What is the aim of Google? And how could your business benefit from sharing the search engine giant’s aims? Read on as we delve into the history of Google and uncover the real reasons behind the many changes it has introduced over the years.

Search engines are pretty cool things. In fact, they are genius things. Through the science of complex algorithms, they take a search query and return results that are more often than not very accurate, delivering valuable information to help the world’s internet users in their quest to learn and discover.

the aim of Google

Established on 4th September 1998, it originally started life as an online search company.

Google was one of the world’s first ever search engines. Established on 4th September 1998, it originally started life as an online search company. Now it offers over 50 internet products and services, from software and email to cloud storage and productivity applications. At the heart of its success however the company’s search tool still reigns supreme, and it is all down to the huge amount of effort that has been put into delivering results that are highly relevant, engaging and valuable, via sources that are trustworthy and user friendly.

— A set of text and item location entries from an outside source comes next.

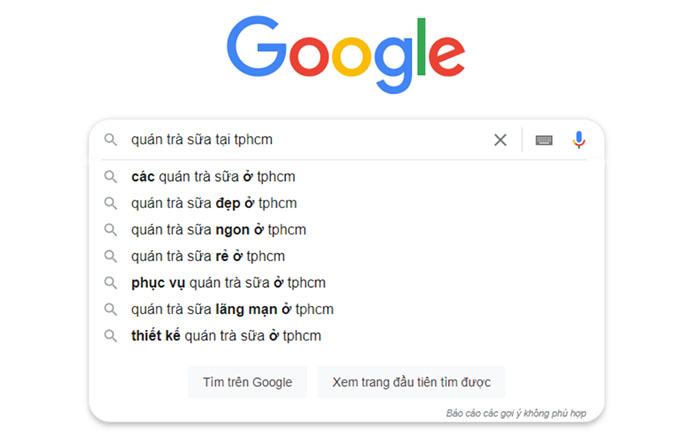
Task: Click magnifier icon beside 'thiết kế' suggestion
Action: (111, 336)
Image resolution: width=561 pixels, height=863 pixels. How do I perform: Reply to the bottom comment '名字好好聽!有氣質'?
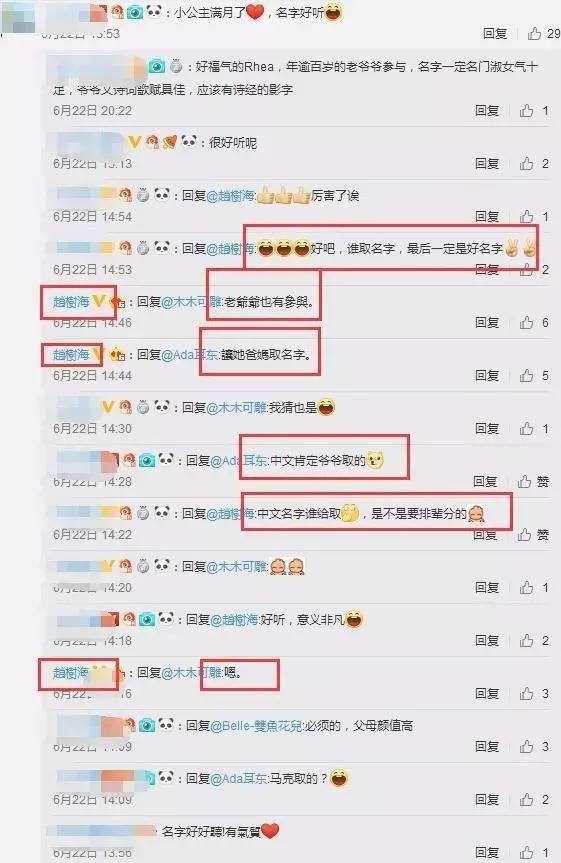(487, 852)
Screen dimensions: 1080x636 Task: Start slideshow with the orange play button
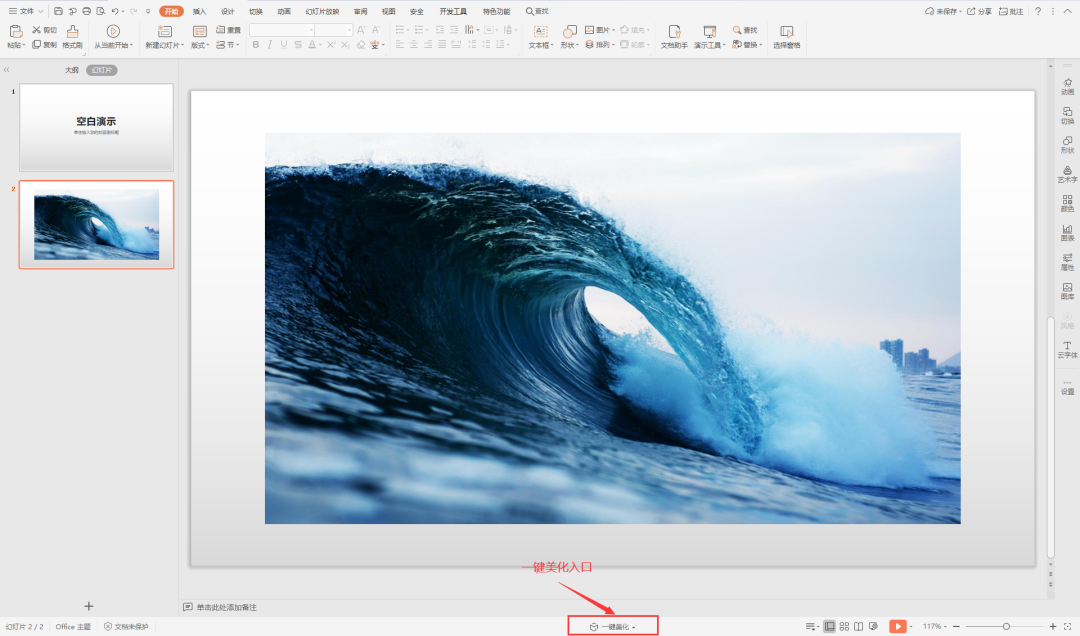click(x=897, y=626)
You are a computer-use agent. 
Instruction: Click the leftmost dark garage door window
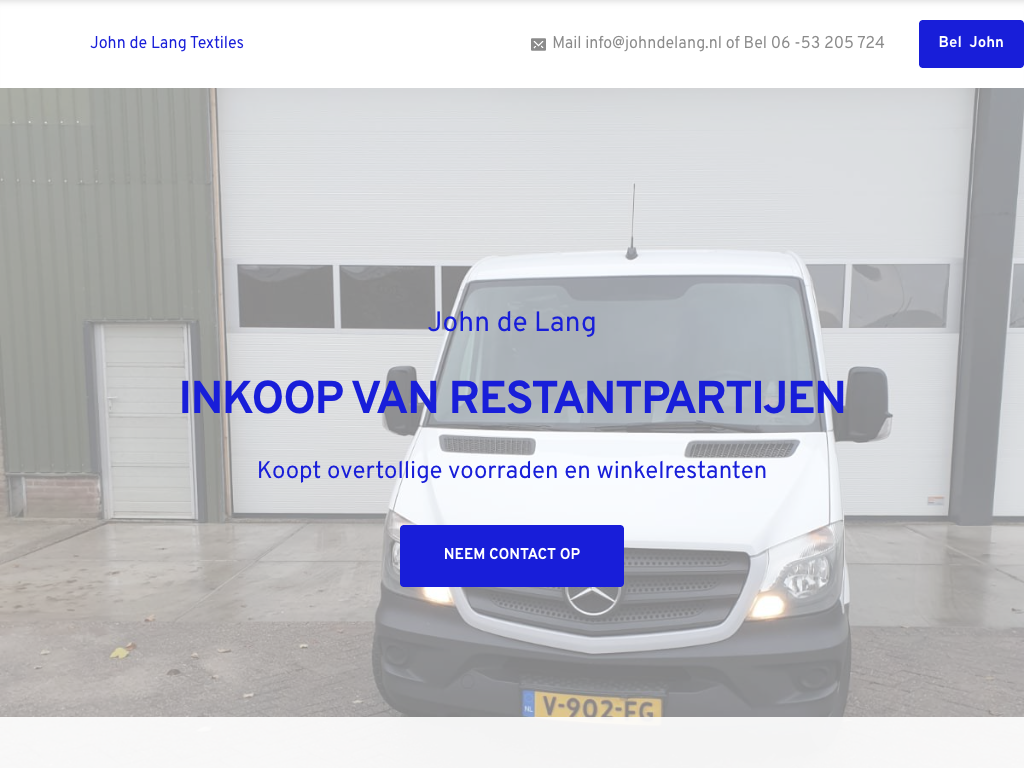tap(285, 296)
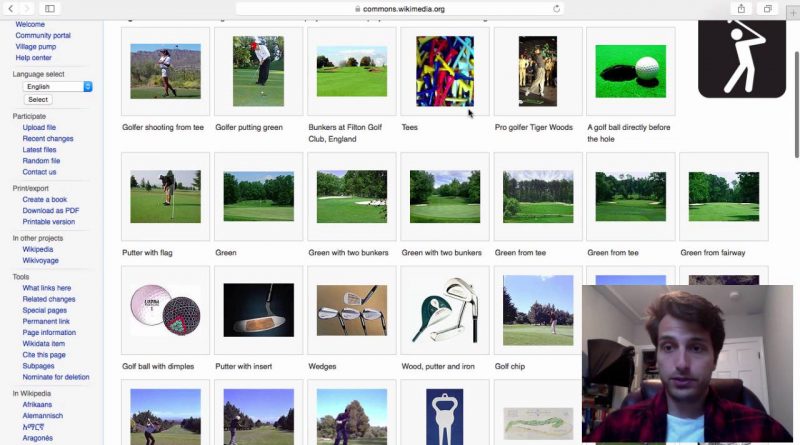Open the Tees colorful thumbnail
The image size is (800, 445).
coord(445,71)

Google’s Mission and Vision

Google’s corporate mission is ‘to organise the world’s information and make it universally accessible and useful’ and its corporate vision is ‘to provide access to the world’s information in one click’.

As of May 2023, an astonishing 93.12% of all search queries across various search engine providers are conducted through this internet giant. Its mission and vision statements demonstrate that the organisation is dedicated to ensuring that everyone, everywhere, can access the information they need, when they need it.

Looking at the many algorithm updates released over the years, it is clear to see how Google has been perfecting its offering. In 2018 alone, there were a reported 3,234 updates, equating to around nine per day and over eight times the number of updates in 2009.

Google updates

Looking at the many algorithm updates released over the years, it is clear to see how Google has been perfecting its offering.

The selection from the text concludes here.